# Assignment 4 - Average Reward Softmax Actor-Critic

Welcome to your Course 3 Programming Assignment 4. In this assignment, you will implement Average Reward Softmax Actor-Critic in the Pendulum Swing-Up problem that you have seen earlier in the lecture. Through this assignment you will get hands-on experience in implementing actor-critic methods on a continuing task.

In this assignment, you will:

1. Implement softmax actor-critic agent on a continuing task using the average reward formulation.
2. Understand how to parameterize the policy as a function to learn, in a discrete action environment.
3. Understand how to (approximately) sample the gradient of this objective to update the actor.
4. Understand how to update the critic using differential TD error.


## Pendulum Swing-Up Environment

In this assignment, we will be using a Pendulum environment, adapted from Santamaría et al. (1998). This is also the same environment that we used in the lecture. The diagram below illustrates the environment.

The environment consists of single pendulum that can swing 360 degrees. The pendulum is actuated by applying a torque on its pivot point. The goal is to get the pendulum to balance up-right from its resting position (hanging down at the bottom with no velocity) and maintain it as long as possible. The pendulum can move freely, subject only to gravity and the action applied by the agent.

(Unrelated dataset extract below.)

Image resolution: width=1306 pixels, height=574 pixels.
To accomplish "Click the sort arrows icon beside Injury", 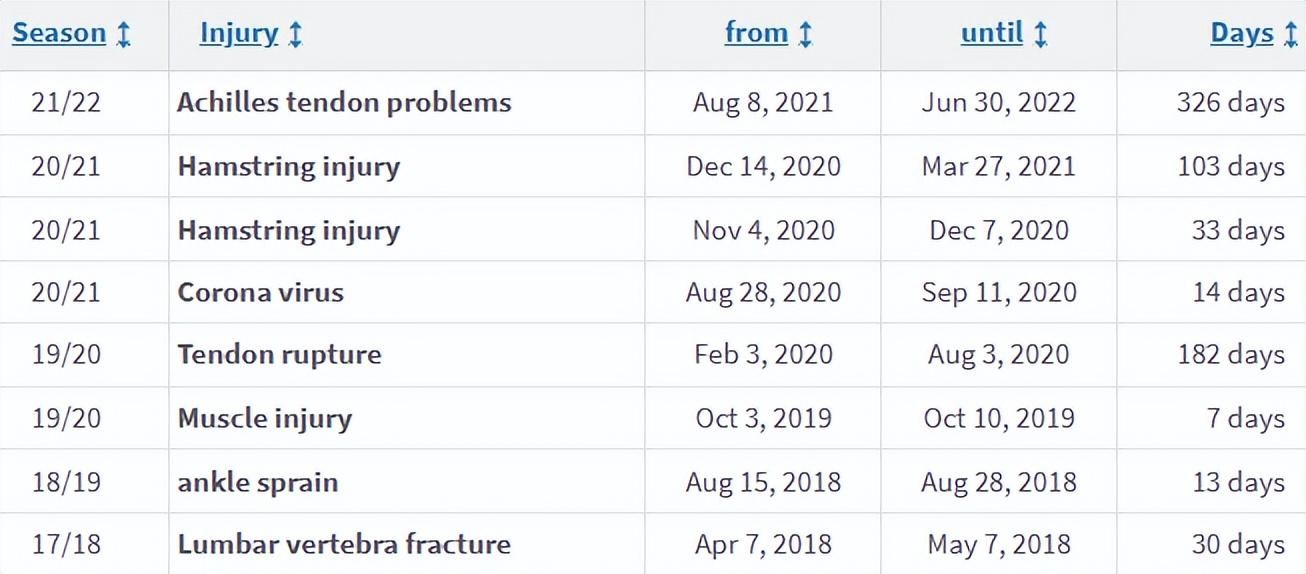I will click(295, 34).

The state is 2-dimensional, which consists of the current angle $\beta \in [-\pi, \pi]$ (angle from the vertical upright position) and current angular velocity $\dot{\beta} \in (-2\pi, 2\pi)$. The angular velocity is constrained in order to avoid damaging the pendulum system. If the angular velocity reaches this limit during simulation, the pendulum is reset to the resting position.
The action is the angular acceleration, with discrete values $a \in \{-1, 0, 1\}$ applied to the pendulum.
For more details on environment dynamics you can refer to the original paper.

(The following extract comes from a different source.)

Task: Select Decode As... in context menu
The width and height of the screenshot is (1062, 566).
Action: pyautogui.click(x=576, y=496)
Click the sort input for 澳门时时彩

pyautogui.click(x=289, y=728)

The goal is to swing-up the pendulum and maintain its upright angle. Hence, the reward is the negative absolute angle from the vertical position: $R_{t} = -|\beta_{t}|$

Furthermore, since the goal is to reach and maintain a vertical position, there are no terminations nor episodes. Thus this problem can be formulated as a continuing task.

Similar to the Mountain Car task, the action in this pendulum environment is not strong enough to move the pendulum directly to the desired position. The agent must learn to first move the pendulum away from its desired position and gain enough momentum to successfully swing-up the pendulum. And even after reaching the upright position the agent must learn to continually balance the pendulum in this unstable position.

## Packages

You will use the following packages in this assignment.

• numpy : Fundamental package for scientific computing with Python.
• matplotlib : Library for plotting graphs in Python.
• RL-Glue : Library for reinforcement learning experiments.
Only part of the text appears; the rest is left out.